How Google May Identify Main Entities

Sharing is caring!

A Google patent granted this week describes how Google might try to understand main entities that appear on Web pages, and how that awareness might influence the search results that the search engine shows off in search results.

An entity is a specifically named person, place, or thing (including ideas and objects) that could be connected to other entities based upon relationships between them. Some pages may make certain Entities to be the main entities of a page, while others may include additional information about entities that are related in some manner to those first entities. When some entities appear on pages, they may be presented in an ambiguous manner that doesn’t make them the main topic for the page they appear upon.

Entities are said to exist in a graph that connects them to other entities based upon relationships between them. For instance, Google and Bing are both Search Engines, both internet domains, both employers of many search engineers, and have CEOs, Vice Presidents, Marketing staff, headquarters, data centers, Web indexes. There are a lot of related entities that might show up on Web pages about both.

Items:
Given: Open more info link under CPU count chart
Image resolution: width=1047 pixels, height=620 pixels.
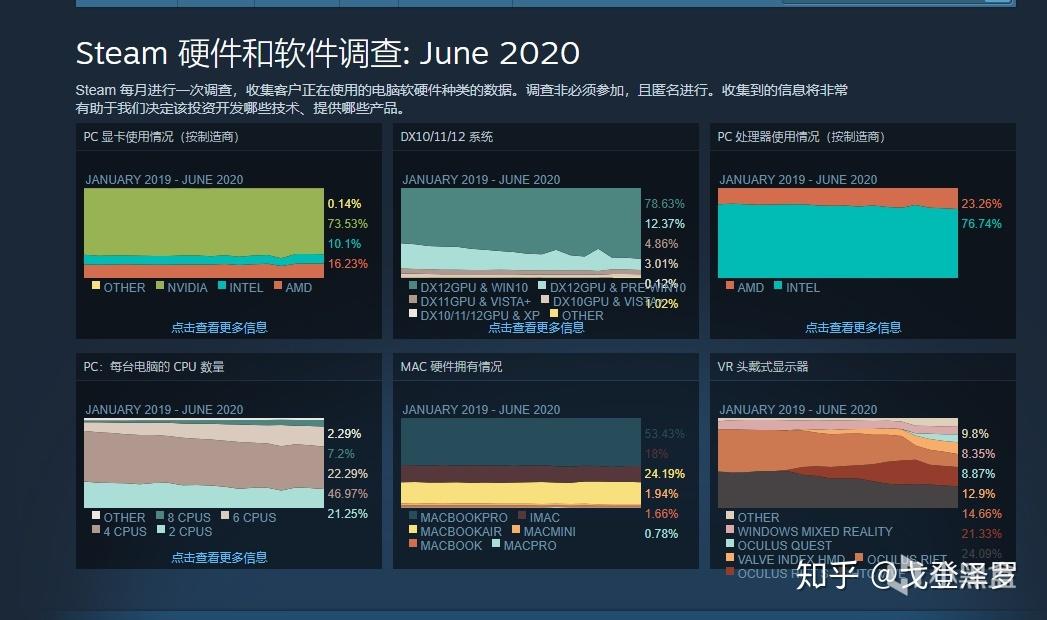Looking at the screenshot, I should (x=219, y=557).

==

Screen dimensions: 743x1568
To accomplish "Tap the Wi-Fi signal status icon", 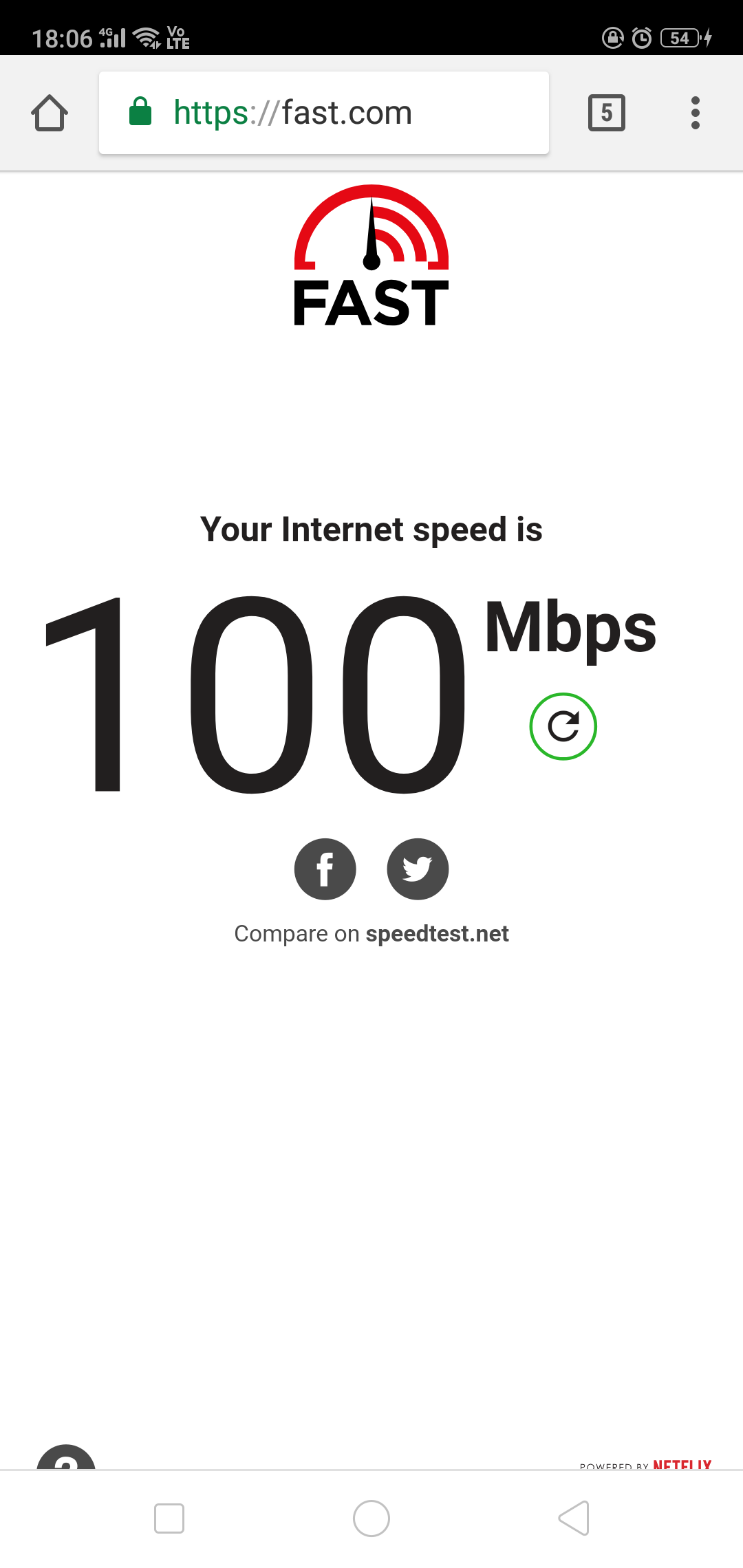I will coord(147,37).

Given problem:
Can you extend the article on how Google may identify main entities, picking up right after its final sentence?

Result of this exercise:
This view of Entities being related to each other, and belonging to an “Entity Graph” is very similar to what the Microsoft Patent I wrote about recently in How Bing May Expand Queries Based upon Finding Entities Within them. A number of the ideas behind how that patent works and this one are similar in that some knowledge about an entity might cause a search engine to display information about related entities.

This newly granted patent describes how Google may work to identify and understand main entities that appear upon pages, to be able to answer queries or questions about those pages.

The patent starts by trying to understand candidate entities for a page and understand an entity graph for that page and the relationships between those entities, and how those might fit and be best represented in response to a query made by the search engine that chooses that page to respond to the query.

Scoring an identified main entity

This process may start by generating a score for the entities identified as to how central it is to a page or resource. That score may be based at least in part on the weights of outgoing edges of a node corresponding to the particular identified central entity in a second entity graph – in other words, looking at how strong the relationship is between them. This can be done by looking at a count of several times the identified central entity appears in a query log of queries to a search engine, or “upon a frequency of occurrence of the identified central entity from the first resource.”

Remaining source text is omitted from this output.